Of course, you can and should make adjustments depending on where you’re going and what kind of trip it is. For example, travellers to Africa will probably make a mosquito net an essential part of their kit. And adventure trips that feature activities such as camping, hiking or anything extremely outdoorsy will require a much more severe and durable list of essential items than anything you’ll find here.
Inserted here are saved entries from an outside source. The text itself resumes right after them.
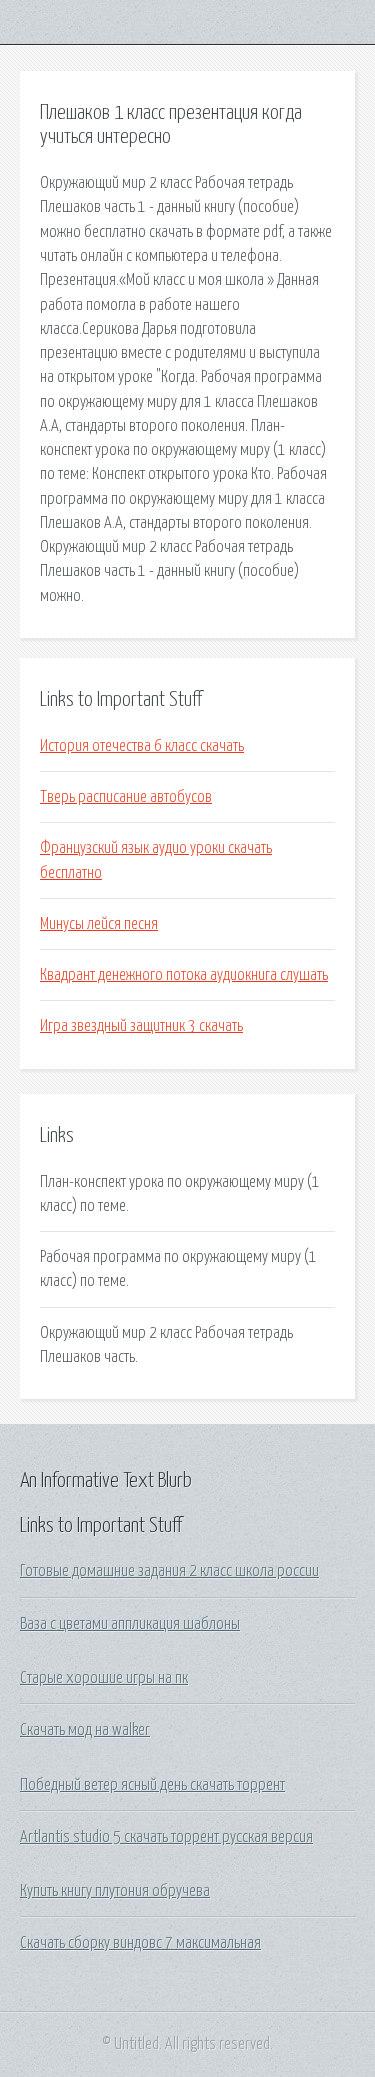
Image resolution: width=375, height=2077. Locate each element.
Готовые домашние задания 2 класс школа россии (169, 1571)
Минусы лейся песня (99, 924)
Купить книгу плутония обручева (115, 1891)
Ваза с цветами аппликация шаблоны (130, 1624)
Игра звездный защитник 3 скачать (141, 1026)
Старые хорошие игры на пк (104, 1678)
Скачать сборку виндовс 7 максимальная (140, 1943)
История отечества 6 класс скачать (142, 746)
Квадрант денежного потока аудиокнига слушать (184, 975)
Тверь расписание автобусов (126, 797)
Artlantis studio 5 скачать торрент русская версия (166, 1837)
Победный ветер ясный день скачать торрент (152, 1785)
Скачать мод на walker (85, 1730)
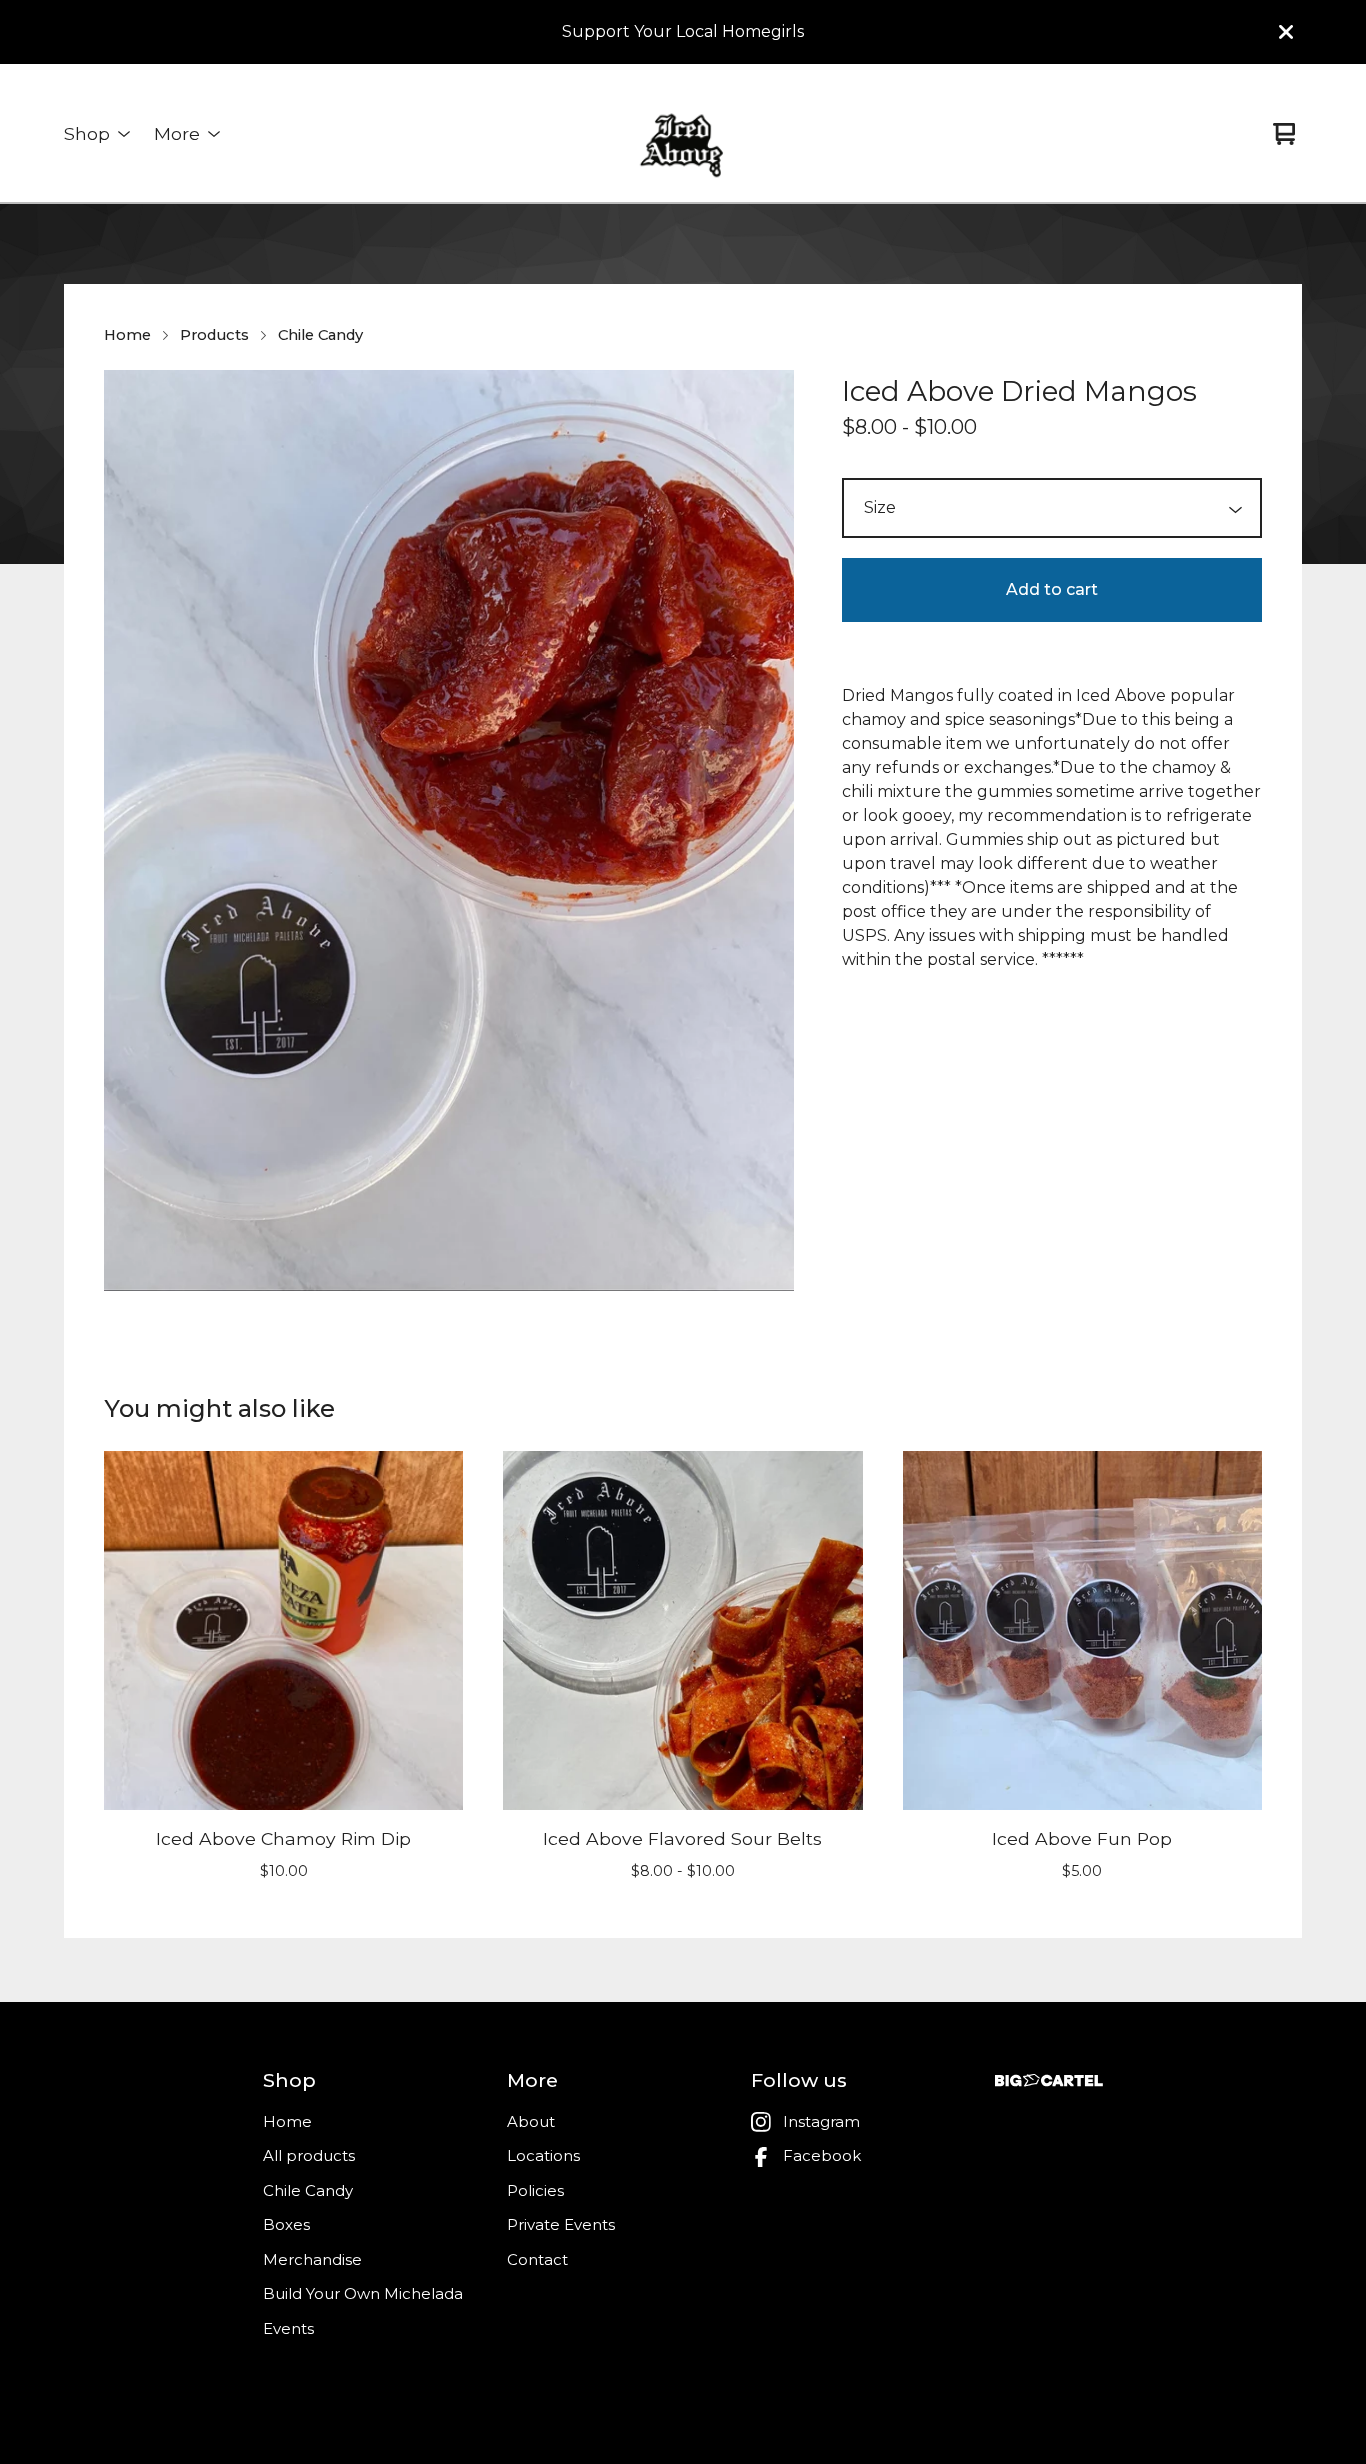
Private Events (561, 2224)
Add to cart (1052, 589)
1. Money Belt with a Clip Fastener
This is the ultimate in pickpocket protection. Nothing saves a fanny-pack or backpack from being slashed by a knife, and when something is worn behind you, it doesn’t do a lot of good protecting your valuables from enterprising thieves. However, a money belt is worn under your clothing, and your money is always in front of you—so pickpockets will have a much tougher time separating you from your cash.
2. Traveller’s Cheques
An old, but still great, way to protect your money while you are travelling. If your cheques get lost or stolen, you can simply report them to your bank and they will replace them wherever you are. Still, you want to make sure you keep the cheques safe while you have them. Sign them all and write down your cheque numbers twice—once to keep at home and once so you have the numbers in a separate location, in case you need to report them to your bank for replacement. Never leave your traveller’s cheques in your checked baggage or your hotel room, and try to have them on you at all times.
3. Fake Wallet
If you do get mugged, you’ll be happy if you’re carrying a fake wallet with just a little bit of cash, along with artificial cards and ID. You can hand the wallet over or throw it a little further away from the thief, then run in the opposite direction. It could be a simple ploy to help minimize the damage.
4. Add-A-Lock Door Lock
A simple lock that you can quickly install is recommended when you’re staying at budget accommodations such as hostels, where the possibility of locking your door isn’t always guaranteed. An Add-A-Lock allows you to use a door’s existing door jam and lock mechanism to create a chain lock that you’d usually find on any old-school apartment door. Plus, it’s easily removable when you need it to be.
5. Small Medical Kit
Fill this with aspirin, bandaids, anti-diarrheals, polysporin, bandages and anything else you think you may need. It’s good to keep prescription drugs in their original packages and always have a copy of your medical history, along with a list of the required vaccines that are needed depending on where you are going. You can either make this yourself or buy it pre-made from the drug store.